(Dataset entries)
------------------------------
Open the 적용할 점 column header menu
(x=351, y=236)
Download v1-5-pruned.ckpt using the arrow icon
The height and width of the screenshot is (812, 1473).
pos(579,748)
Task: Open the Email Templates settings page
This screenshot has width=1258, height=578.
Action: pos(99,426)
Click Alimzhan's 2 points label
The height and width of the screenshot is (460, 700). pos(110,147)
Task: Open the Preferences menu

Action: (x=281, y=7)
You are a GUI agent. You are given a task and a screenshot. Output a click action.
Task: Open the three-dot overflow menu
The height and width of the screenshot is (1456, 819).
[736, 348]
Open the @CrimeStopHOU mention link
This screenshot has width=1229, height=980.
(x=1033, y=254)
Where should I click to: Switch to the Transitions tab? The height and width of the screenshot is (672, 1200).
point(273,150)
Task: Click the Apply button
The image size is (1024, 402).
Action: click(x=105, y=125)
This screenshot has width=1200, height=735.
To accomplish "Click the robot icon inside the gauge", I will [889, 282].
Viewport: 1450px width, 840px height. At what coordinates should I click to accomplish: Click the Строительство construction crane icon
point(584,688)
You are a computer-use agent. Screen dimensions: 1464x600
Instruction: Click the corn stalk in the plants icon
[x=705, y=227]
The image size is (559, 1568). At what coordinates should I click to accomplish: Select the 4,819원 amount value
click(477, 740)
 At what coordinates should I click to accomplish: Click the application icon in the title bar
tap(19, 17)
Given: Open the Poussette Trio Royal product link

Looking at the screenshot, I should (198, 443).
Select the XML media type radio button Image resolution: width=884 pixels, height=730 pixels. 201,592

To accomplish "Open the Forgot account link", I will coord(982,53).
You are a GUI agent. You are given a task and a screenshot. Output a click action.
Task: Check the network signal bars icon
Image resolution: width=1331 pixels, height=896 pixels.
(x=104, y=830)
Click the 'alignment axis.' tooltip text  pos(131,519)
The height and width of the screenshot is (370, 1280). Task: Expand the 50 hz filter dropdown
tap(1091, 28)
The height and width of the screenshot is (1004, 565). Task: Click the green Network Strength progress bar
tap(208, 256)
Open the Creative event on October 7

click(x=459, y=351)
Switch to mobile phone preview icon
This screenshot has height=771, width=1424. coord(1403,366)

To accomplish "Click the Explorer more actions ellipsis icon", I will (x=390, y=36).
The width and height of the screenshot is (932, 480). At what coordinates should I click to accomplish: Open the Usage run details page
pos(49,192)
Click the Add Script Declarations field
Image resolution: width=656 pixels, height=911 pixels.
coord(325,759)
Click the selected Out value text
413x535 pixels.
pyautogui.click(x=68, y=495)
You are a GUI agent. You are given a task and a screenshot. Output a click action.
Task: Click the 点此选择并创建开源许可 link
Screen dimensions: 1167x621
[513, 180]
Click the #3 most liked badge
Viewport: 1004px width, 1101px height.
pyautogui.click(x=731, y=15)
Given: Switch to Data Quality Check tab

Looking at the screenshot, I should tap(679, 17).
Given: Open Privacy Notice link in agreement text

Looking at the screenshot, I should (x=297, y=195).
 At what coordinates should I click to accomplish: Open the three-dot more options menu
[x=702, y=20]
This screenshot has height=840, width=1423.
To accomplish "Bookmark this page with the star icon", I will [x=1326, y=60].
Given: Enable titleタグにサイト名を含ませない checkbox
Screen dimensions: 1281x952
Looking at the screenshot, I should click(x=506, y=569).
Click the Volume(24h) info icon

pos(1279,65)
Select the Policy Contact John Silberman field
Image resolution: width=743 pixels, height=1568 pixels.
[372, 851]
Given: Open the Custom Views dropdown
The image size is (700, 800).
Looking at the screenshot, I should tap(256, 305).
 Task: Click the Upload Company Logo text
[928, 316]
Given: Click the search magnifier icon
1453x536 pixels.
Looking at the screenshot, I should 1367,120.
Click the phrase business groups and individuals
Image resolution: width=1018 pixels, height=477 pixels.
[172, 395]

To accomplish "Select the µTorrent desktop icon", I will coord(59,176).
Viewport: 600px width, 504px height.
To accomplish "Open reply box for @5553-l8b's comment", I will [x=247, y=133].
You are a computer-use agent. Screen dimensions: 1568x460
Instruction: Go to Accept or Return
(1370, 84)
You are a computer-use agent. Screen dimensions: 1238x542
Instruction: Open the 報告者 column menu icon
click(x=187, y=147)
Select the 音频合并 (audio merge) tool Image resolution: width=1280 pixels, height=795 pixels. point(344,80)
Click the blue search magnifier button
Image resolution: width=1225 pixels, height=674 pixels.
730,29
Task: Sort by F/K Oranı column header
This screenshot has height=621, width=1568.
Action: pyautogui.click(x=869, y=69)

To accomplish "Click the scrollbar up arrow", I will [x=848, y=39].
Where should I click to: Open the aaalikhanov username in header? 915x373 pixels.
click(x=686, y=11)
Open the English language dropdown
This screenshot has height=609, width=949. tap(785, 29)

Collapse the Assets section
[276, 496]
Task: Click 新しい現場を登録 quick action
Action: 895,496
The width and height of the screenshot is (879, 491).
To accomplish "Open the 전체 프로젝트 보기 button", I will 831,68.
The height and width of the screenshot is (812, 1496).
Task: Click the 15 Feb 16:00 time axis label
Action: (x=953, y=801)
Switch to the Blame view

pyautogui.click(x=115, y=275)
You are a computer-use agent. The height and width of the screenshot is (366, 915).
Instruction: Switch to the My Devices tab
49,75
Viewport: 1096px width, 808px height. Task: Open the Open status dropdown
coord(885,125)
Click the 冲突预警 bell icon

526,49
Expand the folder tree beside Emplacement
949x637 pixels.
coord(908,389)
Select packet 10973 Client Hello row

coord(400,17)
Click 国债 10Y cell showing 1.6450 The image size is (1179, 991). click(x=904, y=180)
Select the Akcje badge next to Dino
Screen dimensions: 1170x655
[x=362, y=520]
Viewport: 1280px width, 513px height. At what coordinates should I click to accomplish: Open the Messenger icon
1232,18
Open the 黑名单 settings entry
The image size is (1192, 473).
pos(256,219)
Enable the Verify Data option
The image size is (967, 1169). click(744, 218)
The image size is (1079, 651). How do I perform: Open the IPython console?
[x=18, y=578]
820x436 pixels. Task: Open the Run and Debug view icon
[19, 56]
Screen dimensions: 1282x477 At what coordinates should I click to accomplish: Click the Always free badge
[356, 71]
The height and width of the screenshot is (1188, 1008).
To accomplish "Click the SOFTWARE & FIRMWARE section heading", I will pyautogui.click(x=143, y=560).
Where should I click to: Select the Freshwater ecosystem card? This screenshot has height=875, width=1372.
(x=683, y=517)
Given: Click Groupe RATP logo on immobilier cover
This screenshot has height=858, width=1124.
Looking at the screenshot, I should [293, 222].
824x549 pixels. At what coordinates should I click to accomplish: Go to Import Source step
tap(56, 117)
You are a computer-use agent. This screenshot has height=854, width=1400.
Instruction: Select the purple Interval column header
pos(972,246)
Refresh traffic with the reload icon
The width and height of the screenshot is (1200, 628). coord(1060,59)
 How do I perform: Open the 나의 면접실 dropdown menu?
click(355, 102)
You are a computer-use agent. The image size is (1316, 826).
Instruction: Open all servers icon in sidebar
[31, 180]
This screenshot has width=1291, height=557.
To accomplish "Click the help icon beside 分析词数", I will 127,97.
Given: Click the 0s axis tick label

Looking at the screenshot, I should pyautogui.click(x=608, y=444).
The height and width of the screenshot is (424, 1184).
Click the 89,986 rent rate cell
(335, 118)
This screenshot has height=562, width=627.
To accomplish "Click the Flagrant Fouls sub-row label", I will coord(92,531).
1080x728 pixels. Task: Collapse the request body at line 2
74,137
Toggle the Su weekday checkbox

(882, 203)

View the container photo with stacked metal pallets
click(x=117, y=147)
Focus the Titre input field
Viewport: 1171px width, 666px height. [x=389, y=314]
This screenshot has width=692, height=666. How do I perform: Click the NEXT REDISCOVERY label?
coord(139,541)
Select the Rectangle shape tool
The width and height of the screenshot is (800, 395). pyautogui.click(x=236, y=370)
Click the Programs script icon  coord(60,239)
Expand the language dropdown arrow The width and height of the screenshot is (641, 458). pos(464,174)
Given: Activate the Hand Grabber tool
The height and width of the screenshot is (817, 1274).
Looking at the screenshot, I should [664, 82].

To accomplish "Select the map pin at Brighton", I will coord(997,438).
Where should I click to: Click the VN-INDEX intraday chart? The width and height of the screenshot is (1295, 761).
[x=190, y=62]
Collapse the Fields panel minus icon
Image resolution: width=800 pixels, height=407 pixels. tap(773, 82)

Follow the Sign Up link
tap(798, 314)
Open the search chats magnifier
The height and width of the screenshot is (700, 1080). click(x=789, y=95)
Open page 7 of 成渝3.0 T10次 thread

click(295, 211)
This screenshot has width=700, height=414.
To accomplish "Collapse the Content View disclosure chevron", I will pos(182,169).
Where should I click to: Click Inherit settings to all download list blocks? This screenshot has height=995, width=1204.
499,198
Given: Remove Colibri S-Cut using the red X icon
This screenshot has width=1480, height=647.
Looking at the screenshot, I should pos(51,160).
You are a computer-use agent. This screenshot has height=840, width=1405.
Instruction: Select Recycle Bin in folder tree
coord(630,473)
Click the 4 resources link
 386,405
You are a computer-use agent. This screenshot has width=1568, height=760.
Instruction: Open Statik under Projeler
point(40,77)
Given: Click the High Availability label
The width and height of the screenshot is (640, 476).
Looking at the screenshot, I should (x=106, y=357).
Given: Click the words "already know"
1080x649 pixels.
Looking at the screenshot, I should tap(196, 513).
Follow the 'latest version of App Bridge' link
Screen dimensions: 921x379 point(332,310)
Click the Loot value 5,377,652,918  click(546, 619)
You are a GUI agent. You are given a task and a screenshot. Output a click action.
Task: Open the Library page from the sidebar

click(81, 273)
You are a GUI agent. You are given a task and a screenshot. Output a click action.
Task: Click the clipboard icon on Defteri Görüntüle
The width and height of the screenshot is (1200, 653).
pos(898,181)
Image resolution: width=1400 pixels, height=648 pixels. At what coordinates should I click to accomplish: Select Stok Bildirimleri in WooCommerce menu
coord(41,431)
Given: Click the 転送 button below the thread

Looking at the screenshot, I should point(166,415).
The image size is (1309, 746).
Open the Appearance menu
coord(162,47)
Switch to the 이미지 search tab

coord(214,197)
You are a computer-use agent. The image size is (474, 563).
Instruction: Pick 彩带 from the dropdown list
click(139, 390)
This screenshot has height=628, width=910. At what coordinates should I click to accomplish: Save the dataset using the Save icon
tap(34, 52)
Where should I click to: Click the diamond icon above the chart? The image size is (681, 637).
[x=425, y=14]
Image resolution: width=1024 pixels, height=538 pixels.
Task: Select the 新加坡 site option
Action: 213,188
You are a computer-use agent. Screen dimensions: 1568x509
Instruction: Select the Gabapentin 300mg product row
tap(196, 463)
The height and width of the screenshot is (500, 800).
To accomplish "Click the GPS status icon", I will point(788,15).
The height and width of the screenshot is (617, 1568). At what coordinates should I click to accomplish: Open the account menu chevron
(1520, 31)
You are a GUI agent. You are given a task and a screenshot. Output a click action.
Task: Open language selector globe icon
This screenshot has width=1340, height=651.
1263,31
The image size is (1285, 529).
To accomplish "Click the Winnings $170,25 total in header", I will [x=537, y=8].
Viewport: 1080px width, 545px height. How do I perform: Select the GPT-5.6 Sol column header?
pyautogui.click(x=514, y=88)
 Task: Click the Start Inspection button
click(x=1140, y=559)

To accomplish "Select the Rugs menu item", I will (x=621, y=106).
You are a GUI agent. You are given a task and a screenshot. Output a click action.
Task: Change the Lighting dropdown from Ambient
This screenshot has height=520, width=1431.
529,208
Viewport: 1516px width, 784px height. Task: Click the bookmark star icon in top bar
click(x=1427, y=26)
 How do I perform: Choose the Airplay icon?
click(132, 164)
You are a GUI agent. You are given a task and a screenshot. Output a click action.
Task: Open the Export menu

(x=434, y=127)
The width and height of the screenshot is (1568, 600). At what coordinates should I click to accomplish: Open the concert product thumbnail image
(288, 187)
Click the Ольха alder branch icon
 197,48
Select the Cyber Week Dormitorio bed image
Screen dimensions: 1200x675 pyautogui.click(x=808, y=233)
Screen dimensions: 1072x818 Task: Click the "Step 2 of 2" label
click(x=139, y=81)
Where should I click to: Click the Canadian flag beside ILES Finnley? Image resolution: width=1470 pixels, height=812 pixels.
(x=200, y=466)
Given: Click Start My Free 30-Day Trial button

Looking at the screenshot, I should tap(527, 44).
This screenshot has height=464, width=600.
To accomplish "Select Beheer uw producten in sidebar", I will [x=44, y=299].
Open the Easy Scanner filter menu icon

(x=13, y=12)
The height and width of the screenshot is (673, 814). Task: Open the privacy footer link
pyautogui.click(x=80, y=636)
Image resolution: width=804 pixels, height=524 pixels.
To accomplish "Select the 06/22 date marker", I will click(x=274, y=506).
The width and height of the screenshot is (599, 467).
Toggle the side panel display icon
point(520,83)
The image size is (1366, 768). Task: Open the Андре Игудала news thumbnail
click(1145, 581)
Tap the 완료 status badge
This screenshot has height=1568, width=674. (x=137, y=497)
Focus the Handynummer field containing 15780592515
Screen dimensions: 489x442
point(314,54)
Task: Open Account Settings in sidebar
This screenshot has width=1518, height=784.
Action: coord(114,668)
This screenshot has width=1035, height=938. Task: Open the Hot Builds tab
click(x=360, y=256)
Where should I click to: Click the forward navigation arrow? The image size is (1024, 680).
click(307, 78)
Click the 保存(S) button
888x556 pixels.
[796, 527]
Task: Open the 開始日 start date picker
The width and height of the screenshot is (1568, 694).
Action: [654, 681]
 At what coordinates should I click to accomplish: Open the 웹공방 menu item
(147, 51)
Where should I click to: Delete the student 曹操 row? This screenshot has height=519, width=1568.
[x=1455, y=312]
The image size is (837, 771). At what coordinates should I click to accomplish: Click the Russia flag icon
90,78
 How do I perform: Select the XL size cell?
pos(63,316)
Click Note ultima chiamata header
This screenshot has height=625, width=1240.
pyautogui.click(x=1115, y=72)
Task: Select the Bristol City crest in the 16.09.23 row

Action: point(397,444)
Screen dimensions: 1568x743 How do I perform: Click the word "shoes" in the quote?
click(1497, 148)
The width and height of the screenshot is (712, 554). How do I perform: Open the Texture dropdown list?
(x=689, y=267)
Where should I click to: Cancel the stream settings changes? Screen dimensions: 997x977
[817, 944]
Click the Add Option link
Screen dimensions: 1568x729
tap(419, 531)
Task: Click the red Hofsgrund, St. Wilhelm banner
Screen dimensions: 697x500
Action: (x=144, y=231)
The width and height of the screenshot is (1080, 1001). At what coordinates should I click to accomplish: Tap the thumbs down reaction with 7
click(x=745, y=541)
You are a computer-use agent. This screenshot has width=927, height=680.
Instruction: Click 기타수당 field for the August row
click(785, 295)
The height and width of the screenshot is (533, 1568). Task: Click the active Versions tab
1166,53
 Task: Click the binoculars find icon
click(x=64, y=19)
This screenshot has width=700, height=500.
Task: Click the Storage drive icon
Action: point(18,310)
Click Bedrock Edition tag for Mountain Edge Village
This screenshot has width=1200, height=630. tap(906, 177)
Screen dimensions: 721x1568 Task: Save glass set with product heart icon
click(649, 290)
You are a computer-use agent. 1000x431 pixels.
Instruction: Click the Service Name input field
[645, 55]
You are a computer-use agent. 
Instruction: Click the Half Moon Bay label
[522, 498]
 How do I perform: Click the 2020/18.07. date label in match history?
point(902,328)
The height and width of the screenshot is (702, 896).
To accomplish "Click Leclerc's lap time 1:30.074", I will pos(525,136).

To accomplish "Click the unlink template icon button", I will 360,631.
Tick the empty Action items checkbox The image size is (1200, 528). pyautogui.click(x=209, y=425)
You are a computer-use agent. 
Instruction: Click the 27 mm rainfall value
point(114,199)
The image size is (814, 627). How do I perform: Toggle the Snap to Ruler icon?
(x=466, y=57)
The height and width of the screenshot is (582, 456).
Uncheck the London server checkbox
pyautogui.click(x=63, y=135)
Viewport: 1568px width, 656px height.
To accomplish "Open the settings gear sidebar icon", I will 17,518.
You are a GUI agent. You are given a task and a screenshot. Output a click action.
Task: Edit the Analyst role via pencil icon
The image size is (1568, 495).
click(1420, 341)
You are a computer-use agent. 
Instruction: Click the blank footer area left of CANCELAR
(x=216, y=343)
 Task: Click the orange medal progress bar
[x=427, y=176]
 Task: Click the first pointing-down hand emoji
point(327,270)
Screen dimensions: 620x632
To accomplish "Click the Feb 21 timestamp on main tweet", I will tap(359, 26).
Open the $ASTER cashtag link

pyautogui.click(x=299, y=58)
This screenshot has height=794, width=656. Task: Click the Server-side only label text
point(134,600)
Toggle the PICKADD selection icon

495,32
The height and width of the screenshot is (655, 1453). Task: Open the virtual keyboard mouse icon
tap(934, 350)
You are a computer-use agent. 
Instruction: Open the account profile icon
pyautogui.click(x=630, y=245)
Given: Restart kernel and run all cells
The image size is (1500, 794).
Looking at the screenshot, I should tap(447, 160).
------------------------------
What the task asks
Take the lines from the first line of the records through the line holding "This screenshot has width=1200, height=735.", both included, and please reproduce them exactly with nothing added.

Expected answer
Open the 적용할 점 column header menu
(x=351, y=236)
Download v1-5-pruned.ckpt using the arrow icon
The height and width of the screenshot is (812, 1473).
pos(579,748)
Task: Open the Email Templates settings page
This screenshot has width=1258, height=578.
Action: pos(99,426)
Click Alimzhan's 2 points label
The height and width of the screenshot is (460, 700). pos(110,147)
Task: Open the Preferences menu

Action: (x=281, y=7)
You are a GUI agent. You are given a task and a screenshot. Output a click action.
Task: Open the three-dot overflow menu
The height and width of the screenshot is (1456, 819).
[736, 348]
Open the @CrimeStopHOU mention link
This screenshot has width=1229, height=980.
(x=1033, y=254)
Where should I click to: Switch to the Transitions tab? The height and width of the screenshot is (672, 1200).
point(273,150)
Task: Click the Apply button
The image size is (1024, 402).
Action: click(x=105, y=125)
This screenshot has width=1200, height=735.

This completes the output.